▸ WHAT IS ASKED
**1.** Rewrite the passage of the Mercury mosaic post that opens with the words containing "This mosaic, consisting" and closes with "lower resolution version.", changing "Photoshop" to "GIMP".
**2.** Go on with the post about the Mercury flyby mosaic, picking up after its last sentence.

▸ EXCERPTED TEXT
☆ ☆ ☆ ☆ ☆ ☆ ☆

Global Mosaic from Messenger's 2nd Flyby of Mercury

Normally, I try to stick to Io and the Jupiter system on this blog, but occasionally I do pay attention to what else is going on in the unmanned spaceflight community beyond Cassini/the Saturn system and the Jupiter system.  Last week, the MESSENGER spacecraft performed its last of three flybys of the planet Mercury before it will go into orbit around the planet in 2011.  In response to this flyby, I finally decided to piece together one of the global mosaics from last year's encounter, which covered similar territory.

This mosaic, consisting of 66 MDIS, narrow-angle camera images, was produced using a combination of ISIS3 (to calibrate and reproject each frame) and Photoshop (used to actually piece together each image).  This mosaic could have been produced, I guess, entirely in ISIS3, but I found that trying to create a coherent control network that takes into account issues of camera twist angle and readily apparent range-to-target smear was a next to impossible task (I would like to apologize now to anyone trying to use Tethys in PIRL over the last few days while I was trying to create said control point network).  The end result is the image you see at left.

Click Here to download the full resolution version of this mosaic.  It would probably be best to just right-click and save the link as the full resolution version is a 20 MB PNG image file.  Click the image above for a lower resolution version.

☆ ☆ ☆ ☆ ☆ ☆ ☆

▸ RECORDS SHOWN
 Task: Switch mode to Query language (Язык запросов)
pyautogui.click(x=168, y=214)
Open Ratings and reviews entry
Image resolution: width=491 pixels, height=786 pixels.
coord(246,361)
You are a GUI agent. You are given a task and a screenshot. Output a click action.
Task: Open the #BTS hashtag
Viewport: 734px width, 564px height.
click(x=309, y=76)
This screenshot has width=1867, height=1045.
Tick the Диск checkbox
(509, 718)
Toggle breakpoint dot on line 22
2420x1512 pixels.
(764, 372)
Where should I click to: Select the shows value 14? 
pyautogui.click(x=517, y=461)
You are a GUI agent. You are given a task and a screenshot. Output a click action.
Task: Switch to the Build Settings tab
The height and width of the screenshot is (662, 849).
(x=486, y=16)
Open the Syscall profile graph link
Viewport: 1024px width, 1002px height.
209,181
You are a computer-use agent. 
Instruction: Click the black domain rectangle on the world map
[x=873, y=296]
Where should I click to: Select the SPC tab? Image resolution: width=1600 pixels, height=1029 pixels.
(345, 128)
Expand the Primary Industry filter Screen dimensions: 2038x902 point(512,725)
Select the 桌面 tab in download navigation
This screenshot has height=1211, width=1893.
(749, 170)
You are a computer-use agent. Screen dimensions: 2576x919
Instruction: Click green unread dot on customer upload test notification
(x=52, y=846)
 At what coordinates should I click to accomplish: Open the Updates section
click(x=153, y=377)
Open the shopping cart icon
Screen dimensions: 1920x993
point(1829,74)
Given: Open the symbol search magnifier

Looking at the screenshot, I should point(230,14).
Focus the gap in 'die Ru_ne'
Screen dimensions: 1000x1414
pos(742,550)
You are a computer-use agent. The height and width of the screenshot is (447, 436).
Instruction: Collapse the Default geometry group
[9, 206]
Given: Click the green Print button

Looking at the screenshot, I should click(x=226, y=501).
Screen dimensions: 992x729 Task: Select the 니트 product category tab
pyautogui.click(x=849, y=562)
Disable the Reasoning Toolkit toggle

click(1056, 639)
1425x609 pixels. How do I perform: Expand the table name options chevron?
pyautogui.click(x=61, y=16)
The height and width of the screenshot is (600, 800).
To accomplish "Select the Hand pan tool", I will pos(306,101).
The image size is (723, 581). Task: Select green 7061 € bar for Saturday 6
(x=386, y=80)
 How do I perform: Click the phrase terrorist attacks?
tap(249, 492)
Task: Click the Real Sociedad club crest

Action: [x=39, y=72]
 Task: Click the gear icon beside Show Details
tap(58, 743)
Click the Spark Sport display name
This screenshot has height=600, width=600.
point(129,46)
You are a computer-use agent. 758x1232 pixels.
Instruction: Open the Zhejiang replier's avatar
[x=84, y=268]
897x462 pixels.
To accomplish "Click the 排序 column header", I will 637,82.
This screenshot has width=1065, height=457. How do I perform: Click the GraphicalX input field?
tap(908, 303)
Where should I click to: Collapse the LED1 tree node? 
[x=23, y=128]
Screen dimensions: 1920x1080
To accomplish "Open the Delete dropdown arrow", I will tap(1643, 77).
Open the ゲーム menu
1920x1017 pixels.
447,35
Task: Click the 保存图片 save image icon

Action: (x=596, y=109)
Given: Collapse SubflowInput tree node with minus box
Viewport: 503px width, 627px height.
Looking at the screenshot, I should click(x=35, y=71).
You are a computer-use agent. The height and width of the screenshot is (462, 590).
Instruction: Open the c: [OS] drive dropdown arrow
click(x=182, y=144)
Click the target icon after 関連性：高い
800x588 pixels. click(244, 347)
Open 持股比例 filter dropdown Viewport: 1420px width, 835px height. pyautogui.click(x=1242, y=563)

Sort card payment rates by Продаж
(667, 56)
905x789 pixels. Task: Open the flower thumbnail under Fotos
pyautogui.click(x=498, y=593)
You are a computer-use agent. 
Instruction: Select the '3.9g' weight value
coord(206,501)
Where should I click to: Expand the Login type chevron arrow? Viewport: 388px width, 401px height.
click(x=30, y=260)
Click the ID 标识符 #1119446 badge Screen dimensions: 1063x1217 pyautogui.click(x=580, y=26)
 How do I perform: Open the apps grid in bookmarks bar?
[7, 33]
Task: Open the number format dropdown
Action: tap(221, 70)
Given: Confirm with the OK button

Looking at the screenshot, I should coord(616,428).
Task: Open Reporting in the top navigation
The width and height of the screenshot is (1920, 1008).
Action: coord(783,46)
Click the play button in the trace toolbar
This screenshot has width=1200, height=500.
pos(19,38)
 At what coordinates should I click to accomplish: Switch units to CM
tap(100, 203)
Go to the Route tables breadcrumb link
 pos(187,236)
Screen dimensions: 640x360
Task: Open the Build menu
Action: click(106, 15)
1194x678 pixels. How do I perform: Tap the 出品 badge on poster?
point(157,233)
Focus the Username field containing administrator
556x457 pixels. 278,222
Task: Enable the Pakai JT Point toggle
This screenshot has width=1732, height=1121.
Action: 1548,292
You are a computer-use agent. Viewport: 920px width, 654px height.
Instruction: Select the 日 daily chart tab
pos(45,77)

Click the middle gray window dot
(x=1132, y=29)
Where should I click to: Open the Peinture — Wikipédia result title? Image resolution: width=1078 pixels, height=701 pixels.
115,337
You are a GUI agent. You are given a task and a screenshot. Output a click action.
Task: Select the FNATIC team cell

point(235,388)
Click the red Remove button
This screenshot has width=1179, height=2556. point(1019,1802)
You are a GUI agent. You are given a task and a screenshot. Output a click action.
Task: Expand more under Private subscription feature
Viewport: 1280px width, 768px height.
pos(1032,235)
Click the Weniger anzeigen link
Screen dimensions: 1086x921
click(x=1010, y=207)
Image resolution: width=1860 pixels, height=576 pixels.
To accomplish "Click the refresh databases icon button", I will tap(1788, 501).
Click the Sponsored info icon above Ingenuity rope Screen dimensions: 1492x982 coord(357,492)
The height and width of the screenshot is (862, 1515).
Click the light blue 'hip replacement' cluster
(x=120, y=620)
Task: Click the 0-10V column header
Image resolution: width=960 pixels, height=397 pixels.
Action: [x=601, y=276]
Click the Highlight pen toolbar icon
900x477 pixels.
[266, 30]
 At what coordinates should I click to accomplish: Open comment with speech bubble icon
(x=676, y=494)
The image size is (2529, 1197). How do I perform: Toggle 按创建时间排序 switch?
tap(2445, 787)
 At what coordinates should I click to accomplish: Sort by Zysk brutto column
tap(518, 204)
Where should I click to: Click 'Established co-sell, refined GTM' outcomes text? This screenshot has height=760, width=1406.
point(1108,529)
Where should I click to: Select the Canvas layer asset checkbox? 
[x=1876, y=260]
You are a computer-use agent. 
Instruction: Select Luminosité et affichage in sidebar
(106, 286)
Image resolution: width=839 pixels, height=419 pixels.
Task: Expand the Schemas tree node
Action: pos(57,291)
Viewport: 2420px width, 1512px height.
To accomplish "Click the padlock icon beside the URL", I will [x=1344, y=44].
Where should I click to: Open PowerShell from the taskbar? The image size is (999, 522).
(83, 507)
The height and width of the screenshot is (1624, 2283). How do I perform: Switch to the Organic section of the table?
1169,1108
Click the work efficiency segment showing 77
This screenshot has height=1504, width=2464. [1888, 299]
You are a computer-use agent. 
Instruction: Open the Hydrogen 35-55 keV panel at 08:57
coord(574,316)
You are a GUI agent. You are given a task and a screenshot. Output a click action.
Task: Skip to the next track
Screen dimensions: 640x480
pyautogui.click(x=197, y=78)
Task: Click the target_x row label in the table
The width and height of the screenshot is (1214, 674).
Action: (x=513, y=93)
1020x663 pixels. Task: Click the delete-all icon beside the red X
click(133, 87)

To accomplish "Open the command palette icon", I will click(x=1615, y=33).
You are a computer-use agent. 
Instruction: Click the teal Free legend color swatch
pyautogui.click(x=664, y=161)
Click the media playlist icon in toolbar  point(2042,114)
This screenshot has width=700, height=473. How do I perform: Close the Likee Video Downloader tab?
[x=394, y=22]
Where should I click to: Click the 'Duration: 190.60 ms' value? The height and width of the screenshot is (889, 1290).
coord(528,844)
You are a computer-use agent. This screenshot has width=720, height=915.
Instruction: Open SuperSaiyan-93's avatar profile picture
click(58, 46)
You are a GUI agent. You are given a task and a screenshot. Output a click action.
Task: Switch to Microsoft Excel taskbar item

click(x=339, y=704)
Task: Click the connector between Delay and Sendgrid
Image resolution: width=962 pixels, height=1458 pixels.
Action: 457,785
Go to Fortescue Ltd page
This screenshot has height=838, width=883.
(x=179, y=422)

☆ ☆ ☆ ☆ ☆ ☆ ☆

▸ RESPONSES
**1.**
This mosaic, consisting of 66 MDIS, narrow-angle camera images, was produced using a combination of ISIS3 (to calibrate and reproject each frame) and GIMP (used to actually piece together each image).  This mosaic could have been produced, I guess, entirely in ISIS3, but I found that trying to create a coherent control network that takes into account issues of camera twist angle and readily apparent range-to-target smear was a next to impossible task (I would like to apologize now to anyone trying to use Tethys in PIRL over the last few days while I was trying to create said control point network).  The end result is the image you see at left.

Click Here to download the full resolution version of this mosaic.  It would probably be best to just right-click and save the link as the full resolution version is a 20 MB PNG image file.  Click the image above for a lower resolution version.

**2.**
This mosaic is in orthographic map projection with a resolution of 0.6 kilometers (0.37 miles) per pixel.  It is centered around 2 degrees South latitude, 322 degrees East longitude.  The mosaic covers the eastern portions of the terrain covered by Mariner 10 in the 1970s as well as some terrain that wasn't revealed until the MESSENGER encounter on October 6, 2008.  This terrain includes two ray craters at upper right and lower right that had previously only been seen in low-resolution RADAR data from Earth.  The prominent ray crater just below and left of the center of the mosaic is Kuiper, previously observed by Mariner 10.

Some of the images from last week's encounter are slowly making their way to the MESSENGER home page, though versions that can be input into ISIS3 and converted into these huge mosaics won't hit the NASA PDS until sometime next year.

I hope you all enjoy this little treat.  After I get some sleep, I will post more on some of the cool features you can find while searching around this mosaic.  To be honest, my new favorite crater (at least on Mercury) has to be Rafael.  In the morning, I will talk about why.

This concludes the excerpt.